Partial hessian

[Phorbol]

This PR adds inference-time partial Hessian support (ASE FixAtoms-style constraints), plus a convenience API to produce the free-atom 2D Hessian submatrix compatible with ASE vibrations workflows, while preserving backward compatibility with MACE’s existing Hessian output layout.

• Core: partial Hessian computation

  • Extend Hessian routines in [utils.py] to accept an optional indices/hessian_indices argument so only selected atoms’ force components are differentiated (computes only required Hessian rows).
  • Thread hessian_indices through get_outputs and the energy models in [models.py](MACE, ScaleShiftMACE, MACELES).

• ASE calculator: constraints → free indices

  • Update MACECalculator.get_hessian in [mace.py] to derive free_indices via ase.vibrations.data.VibrationsData.indices_from_constraints(atoms) when available, with a FixAtoms fallback.
  • Keep the original return shape (3N, N, 3) for compatibility; rows for fixed atoms are zero-filled, free-atom rows contain the computed partial Hessian rows.

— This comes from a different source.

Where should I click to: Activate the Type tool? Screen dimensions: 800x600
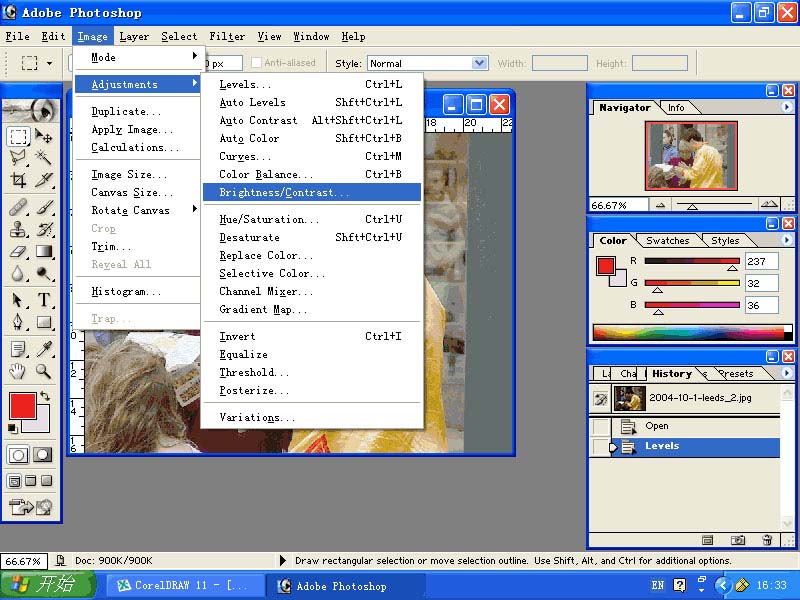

• New API: free-atom 2D Hessian for ASE vib

  • Add MACECalculator.get_hessian_2d_free(atoms) -> (H2d, free_indices) in [mace.py], returning a (3*Nfree, 3*Nfree) Hessian submatrix (from the (3N, N, 3) tensor) plus free_indices.
  • Include a ready-to-run example in the method docstring using VibrationsData.from_2d(...).

• Tests

  • Add/update [test_partial_hessian.py] to verify:
    • fixed-atom Hessian rows are zero,
    • free-atom rows match the full Hessian rows,
    • get_hessian_2d_free matches the corresponding free-atom submatrix extracted from the full Hessian.